__What you need to do__:
Give back the data in full. Leave nothing out.

__Extracted records__:

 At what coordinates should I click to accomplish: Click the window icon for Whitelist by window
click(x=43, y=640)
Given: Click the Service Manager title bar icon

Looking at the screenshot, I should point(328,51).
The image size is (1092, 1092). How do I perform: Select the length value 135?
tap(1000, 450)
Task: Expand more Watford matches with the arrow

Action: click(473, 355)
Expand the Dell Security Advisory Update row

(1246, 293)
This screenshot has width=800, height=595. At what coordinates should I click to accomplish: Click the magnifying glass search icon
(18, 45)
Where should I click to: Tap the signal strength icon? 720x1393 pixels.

__Expected output__:
 At what coordinates should I click to accomplish: Click the window icon for Whitelist by window
click(x=43, y=640)
Given: Click the Service Manager title bar icon

Looking at the screenshot, I should point(328,51).
The image size is (1092, 1092). How do I perform: Select the length value 135?
tap(1000, 450)
Task: Expand more Watford matches with the arrow

Action: click(473, 355)
Expand the Dell Security Advisory Update row

(1246, 293)
This screenshot has width=800, height=595. At what coordinates should I click to accomplish: Click the magnifying glass search icon
(18, 45)
Where should I click to: Tap the signal strength icon? 720x1393 pixels.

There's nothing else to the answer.